Testimony of Alfred Spates
Report on the Conduct of the War, Vol. 2, pp. 224-225
WASHINGTON, February 24, 1862.
ALFRED SPATES sworn and examined.
By Mr. Chandler :
Question. You are president of the Chesapeake and Ohio canal?
Answer. Yes, sir.
Question. Were you along upon the line of the canal during the past summer?
Answer. Yes, sir; from May last up to the present time.
Question. Were you there, or in that vicinity, at the time General Patterson crossed the Potomac and went to Martinsburg?
Answer. I was in that vicinity.
Question. Have you any knowledge of the force of the enemy under Johnston at or about that time?
Answer. I have no personal knowledge. I have knowledge from information obtained from those constantly coming from the river—from the section at which this army was then stationed. I have that kind of knowledge.
Question. Please state it.
Answer. From the best information I could obtain—from those said to be familiar with the amount of force there—I should say it was between 8,000 and 10,000 men.
Question. Were you generally acquainted in that vicinity?
Answer. Yes, sir; intimately.
Question. Were you in frequent communication with persons on the Virginia side of the river?

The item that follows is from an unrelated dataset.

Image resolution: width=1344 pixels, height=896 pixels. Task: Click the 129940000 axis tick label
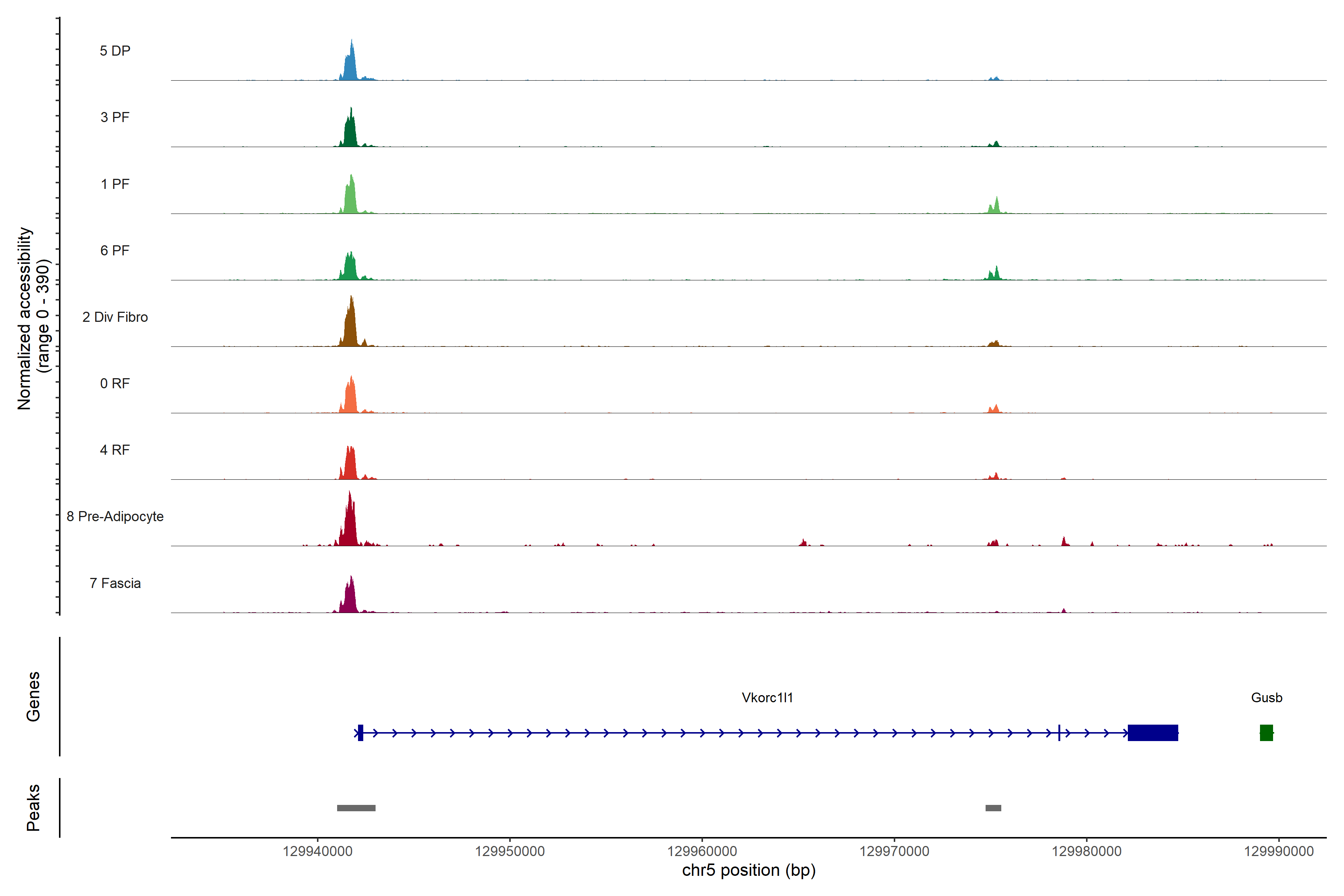317,852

Answer. I frequently saw men from the other side of the river. We were doing some work on the canal about that time, and for a part of our force the work was on the Virginia side, and within five or six miles of Williamsport, Patterson being then at Martinsburg.
Question. The general impression, in that vicinity, was that Johnston’s army was between 8,000 and 10,000 men?
Answer. Yes, sir. I never heard any man put it higher than 10,000 men.